TASK REQUIREMENTS — In the entries that follow, copy exactly each line from the first through the line with "MIA VICKERY (1078, 1787)".

RECORDS FOR THE TASK —
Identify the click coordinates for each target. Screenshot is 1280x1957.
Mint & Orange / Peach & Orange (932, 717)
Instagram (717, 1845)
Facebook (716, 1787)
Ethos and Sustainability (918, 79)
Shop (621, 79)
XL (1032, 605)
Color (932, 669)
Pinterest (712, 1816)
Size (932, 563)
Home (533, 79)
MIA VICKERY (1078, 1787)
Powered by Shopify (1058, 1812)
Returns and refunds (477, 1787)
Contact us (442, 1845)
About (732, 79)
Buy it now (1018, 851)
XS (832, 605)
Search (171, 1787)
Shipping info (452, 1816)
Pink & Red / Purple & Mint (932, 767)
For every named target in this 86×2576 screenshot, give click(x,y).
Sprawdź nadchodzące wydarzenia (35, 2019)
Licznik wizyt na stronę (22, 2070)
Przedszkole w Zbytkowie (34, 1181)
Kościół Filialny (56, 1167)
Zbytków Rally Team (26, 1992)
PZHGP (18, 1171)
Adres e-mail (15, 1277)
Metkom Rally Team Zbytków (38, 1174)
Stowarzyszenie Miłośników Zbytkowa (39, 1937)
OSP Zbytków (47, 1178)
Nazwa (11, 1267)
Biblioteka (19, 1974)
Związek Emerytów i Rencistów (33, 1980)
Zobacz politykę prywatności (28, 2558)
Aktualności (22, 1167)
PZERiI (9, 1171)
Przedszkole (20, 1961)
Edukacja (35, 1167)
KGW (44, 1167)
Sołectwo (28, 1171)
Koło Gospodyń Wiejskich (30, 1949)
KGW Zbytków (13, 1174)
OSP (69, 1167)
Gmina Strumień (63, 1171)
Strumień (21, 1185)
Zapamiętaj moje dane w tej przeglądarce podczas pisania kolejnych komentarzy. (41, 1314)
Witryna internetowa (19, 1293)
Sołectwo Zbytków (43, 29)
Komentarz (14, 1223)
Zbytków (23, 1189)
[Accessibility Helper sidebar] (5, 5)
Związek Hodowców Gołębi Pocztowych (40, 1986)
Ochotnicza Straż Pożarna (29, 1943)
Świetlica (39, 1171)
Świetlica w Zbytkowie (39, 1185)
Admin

RESULT —
Identify the click coordinates for each target. Screenshot is 1280x1957.
Mint & Orange / Peach & Orange (932, 717)
Instagram (717, 1845)
Facebook (716, 1787)
Ethos and Sustainability (918, 79)
Shop (621, 79)
XL (1032, 605)
Color (932, 669)
Pinterest (712, 1816)
Size (932, 563)
Home (533, 79)
MIA VICKERY (1078, 1787)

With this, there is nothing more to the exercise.